If the method of production required the removal of surface soil, it is immaterial that devices of restoration or reclamation were available. The thinking or intention or knowledge of the parties, or the lack of knowledge, would also be immaterial. The value of the substance, either on the date of the instrument or at any subsequent date, would not change the rule of construction announced in Acker v. Guinn.

*173 Disposition of Present Case

It cannot be said that the quoted reservation in the 1950 deed affirmatively and fairly expresses an intention to reserve to Wylie an interest in any substance to be found in deposits at the surface level of the land. Wylie argues that by describing “minerals on and under the land” the reservation evidences an intention to include minerals belonging to both the surface and to the sub-surface. We do not agree, because the preposition “on” has traditionally been used in conveyancing to mean more than “on the surface of.” See Anderson & Kerr Drilling Co. v. Bruhlmeyer, 134 Tex. 574, 136 S.W.2d 800, 805 (1940). It is suggested that there was shaft mining for lignite in this area of Texas prior to the date of the 1950 deed. This fact would have no effect if lignite were located at or near the surface of the land being conveyed and if in 1950 this shallow lignite would have been extracted only by a method that would have destroyed the surface of the land.

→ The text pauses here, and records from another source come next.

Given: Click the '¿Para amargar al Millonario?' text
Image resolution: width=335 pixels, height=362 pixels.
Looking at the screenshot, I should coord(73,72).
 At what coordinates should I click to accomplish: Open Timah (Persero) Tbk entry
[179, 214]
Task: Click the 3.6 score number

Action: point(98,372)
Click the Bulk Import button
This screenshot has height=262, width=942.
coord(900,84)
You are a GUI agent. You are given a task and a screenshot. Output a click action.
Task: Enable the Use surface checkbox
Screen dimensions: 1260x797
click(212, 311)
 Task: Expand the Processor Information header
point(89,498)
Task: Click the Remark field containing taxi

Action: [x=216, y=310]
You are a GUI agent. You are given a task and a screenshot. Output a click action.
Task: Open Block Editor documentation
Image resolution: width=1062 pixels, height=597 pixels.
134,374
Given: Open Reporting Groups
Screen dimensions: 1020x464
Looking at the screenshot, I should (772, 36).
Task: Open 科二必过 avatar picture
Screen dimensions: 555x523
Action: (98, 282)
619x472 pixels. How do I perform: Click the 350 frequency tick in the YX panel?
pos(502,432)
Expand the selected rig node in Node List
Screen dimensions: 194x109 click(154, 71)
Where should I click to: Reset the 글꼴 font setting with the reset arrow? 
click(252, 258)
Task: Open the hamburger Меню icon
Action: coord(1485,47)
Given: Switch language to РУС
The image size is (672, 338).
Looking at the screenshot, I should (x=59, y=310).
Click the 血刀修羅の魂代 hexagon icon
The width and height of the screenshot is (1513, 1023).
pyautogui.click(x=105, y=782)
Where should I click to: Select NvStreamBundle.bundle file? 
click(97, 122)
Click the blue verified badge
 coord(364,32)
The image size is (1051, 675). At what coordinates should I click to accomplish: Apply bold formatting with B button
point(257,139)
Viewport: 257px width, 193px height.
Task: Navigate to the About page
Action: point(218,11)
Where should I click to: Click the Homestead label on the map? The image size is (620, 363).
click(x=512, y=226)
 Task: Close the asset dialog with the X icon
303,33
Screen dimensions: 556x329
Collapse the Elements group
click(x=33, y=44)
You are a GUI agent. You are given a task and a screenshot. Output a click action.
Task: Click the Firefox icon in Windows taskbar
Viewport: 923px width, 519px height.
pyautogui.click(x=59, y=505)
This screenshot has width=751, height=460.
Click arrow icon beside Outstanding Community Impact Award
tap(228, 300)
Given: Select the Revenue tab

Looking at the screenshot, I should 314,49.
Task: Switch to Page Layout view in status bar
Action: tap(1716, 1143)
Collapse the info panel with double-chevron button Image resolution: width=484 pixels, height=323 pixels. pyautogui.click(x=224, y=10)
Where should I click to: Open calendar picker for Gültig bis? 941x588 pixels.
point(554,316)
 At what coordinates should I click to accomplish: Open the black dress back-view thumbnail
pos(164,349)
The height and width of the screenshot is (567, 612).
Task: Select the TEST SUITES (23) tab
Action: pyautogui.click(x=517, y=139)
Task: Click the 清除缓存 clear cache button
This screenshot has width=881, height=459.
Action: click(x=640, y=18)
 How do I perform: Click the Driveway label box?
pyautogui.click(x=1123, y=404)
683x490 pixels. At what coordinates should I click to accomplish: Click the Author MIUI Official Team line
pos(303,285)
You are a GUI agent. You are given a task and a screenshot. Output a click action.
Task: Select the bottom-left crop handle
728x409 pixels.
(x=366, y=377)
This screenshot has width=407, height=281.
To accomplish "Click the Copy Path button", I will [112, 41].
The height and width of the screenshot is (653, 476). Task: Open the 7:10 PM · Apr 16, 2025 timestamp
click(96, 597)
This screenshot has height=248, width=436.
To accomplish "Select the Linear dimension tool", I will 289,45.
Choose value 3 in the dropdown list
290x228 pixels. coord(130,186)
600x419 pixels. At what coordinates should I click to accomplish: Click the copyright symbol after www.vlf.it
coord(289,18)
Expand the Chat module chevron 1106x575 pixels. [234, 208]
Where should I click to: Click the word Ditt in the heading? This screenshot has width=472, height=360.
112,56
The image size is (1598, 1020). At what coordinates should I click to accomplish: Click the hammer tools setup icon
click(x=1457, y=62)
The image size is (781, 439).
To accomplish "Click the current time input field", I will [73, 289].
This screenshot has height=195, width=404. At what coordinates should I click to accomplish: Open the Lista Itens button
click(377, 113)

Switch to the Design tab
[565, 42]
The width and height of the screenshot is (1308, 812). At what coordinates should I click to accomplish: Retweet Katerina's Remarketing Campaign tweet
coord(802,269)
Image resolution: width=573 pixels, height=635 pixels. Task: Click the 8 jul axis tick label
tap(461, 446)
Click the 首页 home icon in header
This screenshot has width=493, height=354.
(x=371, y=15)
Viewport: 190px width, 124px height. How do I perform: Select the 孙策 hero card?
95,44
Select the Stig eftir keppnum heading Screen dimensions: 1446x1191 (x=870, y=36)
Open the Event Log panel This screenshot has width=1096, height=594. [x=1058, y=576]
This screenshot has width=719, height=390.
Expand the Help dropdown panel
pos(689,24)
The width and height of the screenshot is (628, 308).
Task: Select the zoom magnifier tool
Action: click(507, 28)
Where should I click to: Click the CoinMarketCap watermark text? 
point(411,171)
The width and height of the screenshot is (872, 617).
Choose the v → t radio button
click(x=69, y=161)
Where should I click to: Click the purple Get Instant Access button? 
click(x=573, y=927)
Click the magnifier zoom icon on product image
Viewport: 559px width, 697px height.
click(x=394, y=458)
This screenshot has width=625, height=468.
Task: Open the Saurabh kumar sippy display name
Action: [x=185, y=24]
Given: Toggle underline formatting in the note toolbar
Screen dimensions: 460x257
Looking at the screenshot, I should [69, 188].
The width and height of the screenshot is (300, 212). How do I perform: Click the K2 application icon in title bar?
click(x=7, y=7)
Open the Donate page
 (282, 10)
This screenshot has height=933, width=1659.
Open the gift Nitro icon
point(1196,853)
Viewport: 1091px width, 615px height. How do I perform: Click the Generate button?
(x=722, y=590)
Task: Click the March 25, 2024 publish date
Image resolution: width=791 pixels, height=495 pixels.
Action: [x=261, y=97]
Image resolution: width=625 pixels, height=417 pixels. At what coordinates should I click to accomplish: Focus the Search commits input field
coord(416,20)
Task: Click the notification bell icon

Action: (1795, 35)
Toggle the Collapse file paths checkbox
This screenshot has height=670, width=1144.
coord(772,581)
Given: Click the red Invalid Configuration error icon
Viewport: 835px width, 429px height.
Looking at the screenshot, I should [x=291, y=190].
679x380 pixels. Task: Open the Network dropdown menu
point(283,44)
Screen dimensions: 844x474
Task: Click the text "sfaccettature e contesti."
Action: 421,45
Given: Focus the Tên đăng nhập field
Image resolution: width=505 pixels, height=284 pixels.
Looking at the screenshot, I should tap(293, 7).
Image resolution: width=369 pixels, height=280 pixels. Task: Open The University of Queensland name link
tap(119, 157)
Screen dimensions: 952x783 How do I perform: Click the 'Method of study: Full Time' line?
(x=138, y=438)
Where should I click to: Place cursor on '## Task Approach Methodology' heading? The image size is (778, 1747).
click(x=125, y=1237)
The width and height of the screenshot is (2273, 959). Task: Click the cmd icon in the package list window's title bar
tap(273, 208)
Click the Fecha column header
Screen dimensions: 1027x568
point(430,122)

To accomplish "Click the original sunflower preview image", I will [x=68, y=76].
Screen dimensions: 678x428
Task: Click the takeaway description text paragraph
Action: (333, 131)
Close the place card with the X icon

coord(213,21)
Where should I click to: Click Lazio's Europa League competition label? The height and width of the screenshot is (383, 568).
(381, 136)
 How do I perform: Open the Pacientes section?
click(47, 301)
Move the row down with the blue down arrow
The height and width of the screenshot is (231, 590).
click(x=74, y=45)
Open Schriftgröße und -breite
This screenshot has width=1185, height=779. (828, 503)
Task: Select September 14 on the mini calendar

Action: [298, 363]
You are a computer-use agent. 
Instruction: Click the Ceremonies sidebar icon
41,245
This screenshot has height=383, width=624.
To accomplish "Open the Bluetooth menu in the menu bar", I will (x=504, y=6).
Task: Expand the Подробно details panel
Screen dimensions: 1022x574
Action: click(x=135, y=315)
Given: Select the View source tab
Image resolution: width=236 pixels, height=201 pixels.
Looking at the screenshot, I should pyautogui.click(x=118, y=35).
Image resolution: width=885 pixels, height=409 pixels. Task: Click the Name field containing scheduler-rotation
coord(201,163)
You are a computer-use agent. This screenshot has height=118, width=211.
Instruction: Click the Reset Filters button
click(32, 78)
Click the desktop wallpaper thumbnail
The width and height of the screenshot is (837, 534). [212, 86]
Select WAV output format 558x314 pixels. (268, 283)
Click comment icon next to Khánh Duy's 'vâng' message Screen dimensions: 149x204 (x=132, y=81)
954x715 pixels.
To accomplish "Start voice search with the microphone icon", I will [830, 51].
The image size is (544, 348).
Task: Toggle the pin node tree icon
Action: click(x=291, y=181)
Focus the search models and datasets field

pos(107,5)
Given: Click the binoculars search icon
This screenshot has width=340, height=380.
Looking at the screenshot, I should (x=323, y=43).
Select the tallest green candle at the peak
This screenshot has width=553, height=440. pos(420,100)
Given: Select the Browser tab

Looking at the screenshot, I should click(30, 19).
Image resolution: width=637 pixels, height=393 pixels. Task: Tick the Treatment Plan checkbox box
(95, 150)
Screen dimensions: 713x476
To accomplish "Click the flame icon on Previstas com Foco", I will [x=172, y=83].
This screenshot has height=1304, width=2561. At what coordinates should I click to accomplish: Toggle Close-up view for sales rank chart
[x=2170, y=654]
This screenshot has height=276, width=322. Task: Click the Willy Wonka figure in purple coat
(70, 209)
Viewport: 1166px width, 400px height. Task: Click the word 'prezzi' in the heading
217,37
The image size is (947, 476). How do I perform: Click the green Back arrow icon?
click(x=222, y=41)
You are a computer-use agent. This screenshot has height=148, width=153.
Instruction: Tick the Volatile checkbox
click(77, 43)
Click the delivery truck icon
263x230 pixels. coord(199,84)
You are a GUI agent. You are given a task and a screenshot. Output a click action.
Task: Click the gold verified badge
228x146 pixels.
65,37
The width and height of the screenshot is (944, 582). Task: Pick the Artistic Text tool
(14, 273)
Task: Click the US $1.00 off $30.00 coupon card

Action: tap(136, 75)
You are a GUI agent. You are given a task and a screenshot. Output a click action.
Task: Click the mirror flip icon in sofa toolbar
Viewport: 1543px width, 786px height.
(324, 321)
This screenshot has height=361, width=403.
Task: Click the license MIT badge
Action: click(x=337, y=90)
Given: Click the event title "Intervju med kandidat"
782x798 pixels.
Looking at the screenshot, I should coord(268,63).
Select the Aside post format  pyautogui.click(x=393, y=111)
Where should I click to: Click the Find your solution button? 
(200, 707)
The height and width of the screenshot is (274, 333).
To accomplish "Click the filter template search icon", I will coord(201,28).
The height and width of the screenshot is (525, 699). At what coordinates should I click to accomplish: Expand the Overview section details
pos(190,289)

The record, however, does not prove the depth at which the lignite is located so as to show that the extraction of the lignite would have necessarily removed or destroyed the surface of the land. If lignite lies at the surface of the land, no further proof would be required to establish the title of Reed to the lignite as against Wylie’s claim under the 1950 reservation. Reed, however, presented only an affidavit of a landman for a utility company who stated therein that the coal and lignite will be removed from this land by open pit mining and that it can be recovered only by this method. If this is the expression of an opinion as to mining methods used for lignite mining at certain depths, no qualifications of the affiant are shown, and it has been held by this Court that expert opinion testimony does not establish the fact as a matter of law in support of a motion for summary judgment. Coward v. Gateway Nat. Bank of Beaumont, 525 S.W.2d 857 (Tex.1975); Gibbs v. General Motors Corp., 450 S.W.2d 827 (Tex.1970); Broussard v. Moon, 431 S.W.2d 534 (Tex.1968).

Movant Reed was not entitled to summary judgment. The Court of Civil Appeals judgment, remanding the cause to the trial court, is affirmed.

GREENHILL, C. J., concurring. DANIEL, J., dissenting, in which STEAKLEY, J., joins.